» **Exercise requirements**:
Repeat exactly the lines running from the first line of the data to the line containing "Viewport: 752px width, 313px height.", both ends included, and nothing else; drop the pictures.

Saved entries:
● ● ● ●

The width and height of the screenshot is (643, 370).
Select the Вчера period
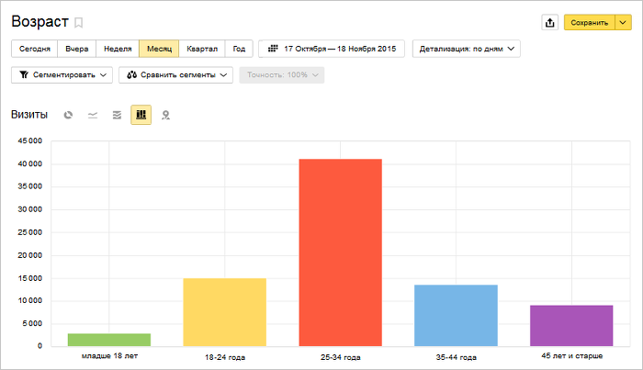click(77, 49)
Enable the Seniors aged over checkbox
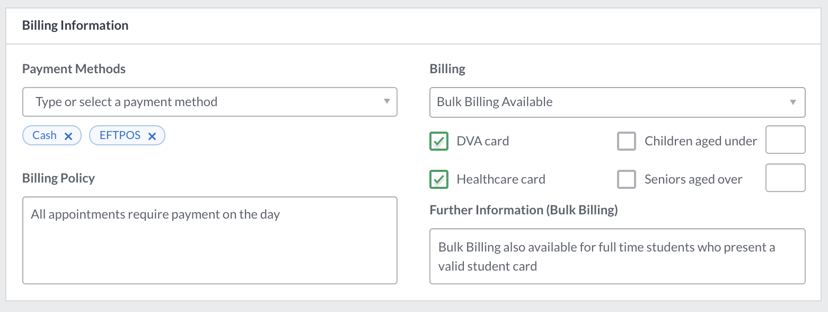The image size is (828, 312). (x=627, y=179)
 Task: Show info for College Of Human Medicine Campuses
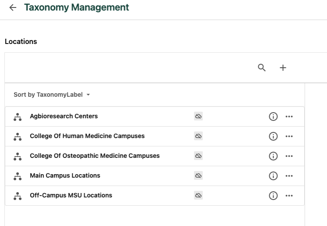273,136
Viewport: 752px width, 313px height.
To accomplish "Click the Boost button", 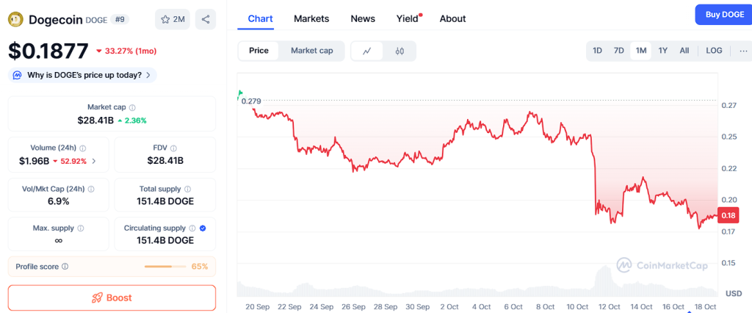I will pos(112,298).
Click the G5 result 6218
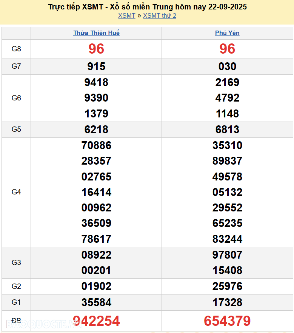Screen dimensions: 294x333 96,130
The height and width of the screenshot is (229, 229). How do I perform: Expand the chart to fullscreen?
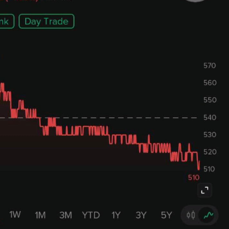[x=205, y=190]
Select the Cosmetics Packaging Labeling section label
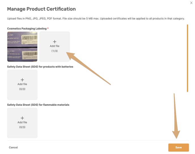This screenshot has height=154, width=195. [x=27, y=29]
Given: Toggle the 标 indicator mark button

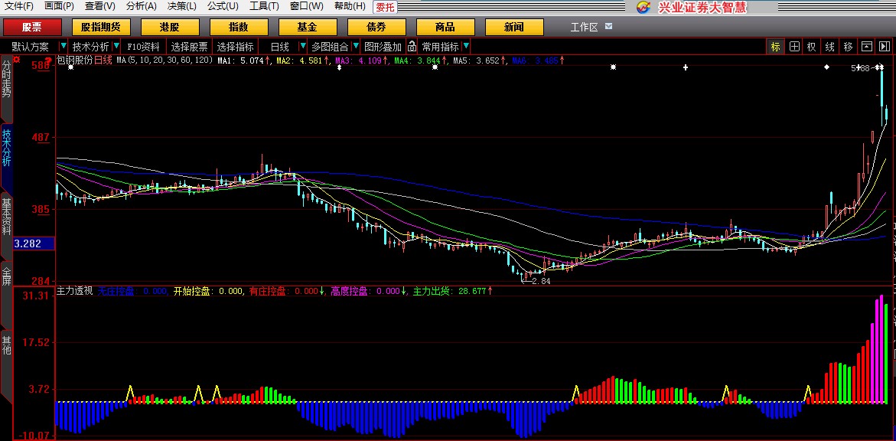Looking at the screenshot, I should [775, 47].
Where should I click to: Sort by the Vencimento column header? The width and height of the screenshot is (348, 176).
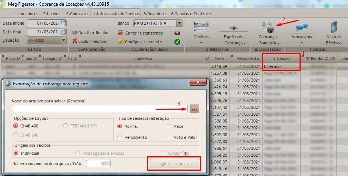[x=248, y=58]
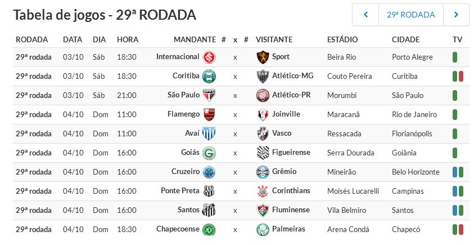Click the Fluminense crest icon
474x245 pixels.
263,211
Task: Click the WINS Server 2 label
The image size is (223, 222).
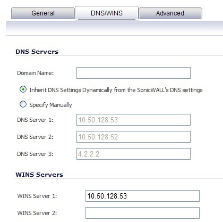Action: pos(37,213)
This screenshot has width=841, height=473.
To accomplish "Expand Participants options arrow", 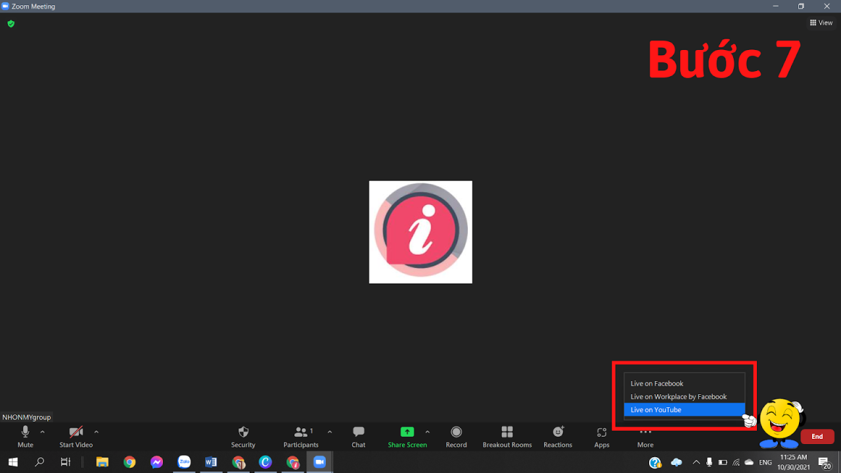I will click(330, 432).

● ● ● ●

» **Solution to this task**:
The width and height of the screenshot is (643, 370).
Select the Вчера period
click(77, 49)
Enable the Seniors aged over checkbox
The image size is (828, 312). (x=627, y=179)
 Task: Show info for College Of Human Medicine Campuses
273,136
Viewport: 752px width, 313px height.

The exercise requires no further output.